> **SHORT PROBLEM**
Put every line from the first line of the entries through the line containing "will click(x=719, y=493)." into a JSON list of strings, one string per line, and leave out blank lines.

> **SOURCE MATERIAL**
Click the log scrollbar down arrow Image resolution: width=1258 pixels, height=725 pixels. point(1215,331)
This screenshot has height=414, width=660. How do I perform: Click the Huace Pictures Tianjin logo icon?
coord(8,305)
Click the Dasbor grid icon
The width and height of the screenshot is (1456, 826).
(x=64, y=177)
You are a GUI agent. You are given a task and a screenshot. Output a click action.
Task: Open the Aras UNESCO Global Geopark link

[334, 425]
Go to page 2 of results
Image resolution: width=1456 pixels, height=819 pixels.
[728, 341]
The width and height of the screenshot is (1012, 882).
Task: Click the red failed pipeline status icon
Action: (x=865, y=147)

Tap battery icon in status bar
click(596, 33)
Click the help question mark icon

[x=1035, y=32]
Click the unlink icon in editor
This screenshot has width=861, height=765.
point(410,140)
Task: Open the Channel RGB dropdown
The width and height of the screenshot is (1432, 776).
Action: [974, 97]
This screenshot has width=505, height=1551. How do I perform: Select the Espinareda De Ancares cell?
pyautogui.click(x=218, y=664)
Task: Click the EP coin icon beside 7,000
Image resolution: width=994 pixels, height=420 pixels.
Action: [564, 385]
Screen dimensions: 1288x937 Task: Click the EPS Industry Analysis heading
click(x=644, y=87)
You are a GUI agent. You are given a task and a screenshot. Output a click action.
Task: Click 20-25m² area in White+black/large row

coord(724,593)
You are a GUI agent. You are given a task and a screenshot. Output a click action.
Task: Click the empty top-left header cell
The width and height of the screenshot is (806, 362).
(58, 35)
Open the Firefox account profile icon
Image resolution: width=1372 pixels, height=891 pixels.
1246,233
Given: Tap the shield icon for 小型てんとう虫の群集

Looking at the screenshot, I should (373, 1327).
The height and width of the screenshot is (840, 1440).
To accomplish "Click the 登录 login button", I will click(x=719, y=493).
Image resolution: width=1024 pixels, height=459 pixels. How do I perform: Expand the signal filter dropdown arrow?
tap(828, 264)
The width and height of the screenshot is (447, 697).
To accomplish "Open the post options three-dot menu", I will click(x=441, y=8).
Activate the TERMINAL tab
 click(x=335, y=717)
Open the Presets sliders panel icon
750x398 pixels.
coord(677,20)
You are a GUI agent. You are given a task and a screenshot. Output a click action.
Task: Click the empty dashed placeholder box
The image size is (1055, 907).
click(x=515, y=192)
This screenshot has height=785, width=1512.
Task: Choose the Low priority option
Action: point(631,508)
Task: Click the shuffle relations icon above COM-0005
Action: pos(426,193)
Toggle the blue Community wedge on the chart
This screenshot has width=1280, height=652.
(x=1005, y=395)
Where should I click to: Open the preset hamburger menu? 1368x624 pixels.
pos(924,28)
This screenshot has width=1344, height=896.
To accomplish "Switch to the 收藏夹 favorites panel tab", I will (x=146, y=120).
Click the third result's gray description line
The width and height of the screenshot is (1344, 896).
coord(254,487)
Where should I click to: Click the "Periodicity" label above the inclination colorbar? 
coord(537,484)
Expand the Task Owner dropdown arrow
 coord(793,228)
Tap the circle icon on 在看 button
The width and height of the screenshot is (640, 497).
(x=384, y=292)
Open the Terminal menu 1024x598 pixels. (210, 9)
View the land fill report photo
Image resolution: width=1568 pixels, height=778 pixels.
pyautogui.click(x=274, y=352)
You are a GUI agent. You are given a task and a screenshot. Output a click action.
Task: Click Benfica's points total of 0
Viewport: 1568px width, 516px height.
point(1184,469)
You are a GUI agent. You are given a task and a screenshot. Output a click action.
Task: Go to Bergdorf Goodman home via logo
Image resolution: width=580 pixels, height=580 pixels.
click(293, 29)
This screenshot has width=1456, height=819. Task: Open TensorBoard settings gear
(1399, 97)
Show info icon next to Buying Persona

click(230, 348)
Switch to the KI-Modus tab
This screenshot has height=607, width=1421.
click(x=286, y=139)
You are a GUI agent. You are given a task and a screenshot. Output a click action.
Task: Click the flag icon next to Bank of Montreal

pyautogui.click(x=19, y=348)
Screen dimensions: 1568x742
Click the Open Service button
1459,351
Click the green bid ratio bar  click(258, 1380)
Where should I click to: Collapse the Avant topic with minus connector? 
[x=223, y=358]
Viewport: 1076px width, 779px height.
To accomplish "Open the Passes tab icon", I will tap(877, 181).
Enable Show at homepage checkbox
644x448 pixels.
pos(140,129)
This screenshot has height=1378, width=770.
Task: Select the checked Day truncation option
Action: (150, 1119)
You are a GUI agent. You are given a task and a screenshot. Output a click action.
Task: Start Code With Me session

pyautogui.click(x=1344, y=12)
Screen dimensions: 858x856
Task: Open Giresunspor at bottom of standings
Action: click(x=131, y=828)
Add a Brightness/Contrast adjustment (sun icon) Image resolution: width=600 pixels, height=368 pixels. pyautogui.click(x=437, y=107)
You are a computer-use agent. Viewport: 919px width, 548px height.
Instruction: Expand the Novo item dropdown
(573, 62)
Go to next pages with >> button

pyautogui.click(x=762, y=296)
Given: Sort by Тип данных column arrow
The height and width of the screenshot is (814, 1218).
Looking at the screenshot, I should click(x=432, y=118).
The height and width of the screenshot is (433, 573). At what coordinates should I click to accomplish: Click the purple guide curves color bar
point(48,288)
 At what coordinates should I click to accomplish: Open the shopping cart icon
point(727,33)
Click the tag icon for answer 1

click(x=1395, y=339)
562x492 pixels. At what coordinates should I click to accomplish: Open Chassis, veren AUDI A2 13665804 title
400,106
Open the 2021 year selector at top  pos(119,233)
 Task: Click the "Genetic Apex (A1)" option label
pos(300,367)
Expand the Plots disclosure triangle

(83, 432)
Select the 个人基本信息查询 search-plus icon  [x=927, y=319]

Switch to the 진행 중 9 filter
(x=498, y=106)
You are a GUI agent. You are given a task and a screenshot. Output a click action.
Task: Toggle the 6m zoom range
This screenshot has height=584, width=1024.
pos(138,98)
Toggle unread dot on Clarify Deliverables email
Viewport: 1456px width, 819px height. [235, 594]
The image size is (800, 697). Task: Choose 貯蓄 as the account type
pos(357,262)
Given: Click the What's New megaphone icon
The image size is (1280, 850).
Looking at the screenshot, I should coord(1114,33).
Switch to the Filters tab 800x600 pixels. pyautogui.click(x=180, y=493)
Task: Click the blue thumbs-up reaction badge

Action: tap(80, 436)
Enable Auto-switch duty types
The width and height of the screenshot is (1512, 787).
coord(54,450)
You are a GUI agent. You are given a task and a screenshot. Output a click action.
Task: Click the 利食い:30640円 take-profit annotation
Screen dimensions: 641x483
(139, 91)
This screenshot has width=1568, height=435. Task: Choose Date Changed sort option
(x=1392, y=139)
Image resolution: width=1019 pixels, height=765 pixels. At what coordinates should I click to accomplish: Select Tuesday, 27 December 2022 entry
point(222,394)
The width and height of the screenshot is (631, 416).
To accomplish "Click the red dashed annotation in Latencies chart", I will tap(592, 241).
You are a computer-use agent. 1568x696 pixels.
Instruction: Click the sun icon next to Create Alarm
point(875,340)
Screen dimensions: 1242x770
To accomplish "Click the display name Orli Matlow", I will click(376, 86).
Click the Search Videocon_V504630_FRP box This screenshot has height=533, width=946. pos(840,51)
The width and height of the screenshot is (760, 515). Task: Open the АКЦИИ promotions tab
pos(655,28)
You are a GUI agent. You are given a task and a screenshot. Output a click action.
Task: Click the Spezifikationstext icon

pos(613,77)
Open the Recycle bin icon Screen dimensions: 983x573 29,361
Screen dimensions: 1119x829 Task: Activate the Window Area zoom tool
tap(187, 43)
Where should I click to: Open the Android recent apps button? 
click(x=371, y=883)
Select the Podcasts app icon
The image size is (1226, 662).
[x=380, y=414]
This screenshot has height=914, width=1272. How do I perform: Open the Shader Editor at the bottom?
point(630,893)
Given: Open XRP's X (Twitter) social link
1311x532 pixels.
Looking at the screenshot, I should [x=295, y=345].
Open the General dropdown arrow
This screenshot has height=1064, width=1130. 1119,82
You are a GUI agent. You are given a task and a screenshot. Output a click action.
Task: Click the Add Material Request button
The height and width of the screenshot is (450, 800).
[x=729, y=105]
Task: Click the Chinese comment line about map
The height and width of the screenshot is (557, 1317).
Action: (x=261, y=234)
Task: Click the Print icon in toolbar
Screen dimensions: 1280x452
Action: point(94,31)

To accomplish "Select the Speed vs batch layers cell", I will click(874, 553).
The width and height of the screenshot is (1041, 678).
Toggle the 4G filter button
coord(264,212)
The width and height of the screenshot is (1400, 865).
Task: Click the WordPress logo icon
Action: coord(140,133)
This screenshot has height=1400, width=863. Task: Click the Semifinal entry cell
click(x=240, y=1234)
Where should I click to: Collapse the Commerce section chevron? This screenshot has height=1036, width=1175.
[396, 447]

> **TASK RESULT**
[
  "Click the log scrollbar down arrow Image resolution: width=1258 pixels, height=725 pixels. point(1215,331)",
  "This screenshot has height=414, width=660. How do I perform: Click the Huace Pictures Tianjin logo icon?",
  "coord(8,305)",
  "Click the Dasbor grid icon",
  "The width and height of the screenshot is (1456, 826).",
  "(x=64, y=177)",
  "You are a GUI agent. You are given a task and a screenshot. Output a click action.",
  "Task: Open the Aras UNESCO Global Geopark link",
  "[334, 425]",
  "Go to page 2 of results",
  "Image resolution: width=1456 pixels, height=819 pixels.",
  "[728, 341]",
  "The width and height of the screenshot is (1012, 882).",
  "Task: Click the red failed pipeline status icon",
  "Action: (x=865, y=147)",
  "Tap battery icon in status bar",
  "click(596, 33)",
  "Click the help question mark icon",
  "[x=1035, y=32]",
  "Click the unlink icon in editor",
  "This screenshot has width=861, height=765.",
  "point(410,140)",
  "Task: Open the Channel RGB dropdown",
  "The width and height of the screenshot is (1432, 776).",
  "Action: [974, 97]",
  "This screenshot has width=505, height=1551. How do I perform: Select the Espinareda De Ancares cell?",
  "pyautogui.click(x=218, y=664)",
  "Task: Click the EP coin icon beside 7,000",
  "Image resolution: width=994 pixels, height=420 pixels.",
  "Action: [564, 385]",
  "Screen dimensions: 1288x937 Task: Click the EPS Industry Analysis heading",
  "click(x=644, y=87)",
  "You are a GUI agent. You are given a task and a screenshot. Output a click action.",
  "Task: Click 20-25m² area in White+black/large row",
  "coord(724,593)",
  "You are a GUI agent. You are given a task and a screenshot. Output a click action.",
  "Task: Click the empty top-left header cell",
  "The width and height of the screenshot is (806, 362).",
  "(58, 35)",
  "Open the Firefox account profile icon",
  "Image resolution: width=1372 pixels, height=891 pixels.",
  "1246,233",
  "Given: Tap the shield icon for 小型てんとう虫の群集",
  "Looking at the screenshot, I should (373, 1327).",
  "The height and width of the screenshot is (840, 1440).",
  "To accomplish \"Click the 登录 login button\", I will click(x=719, y=493)."
]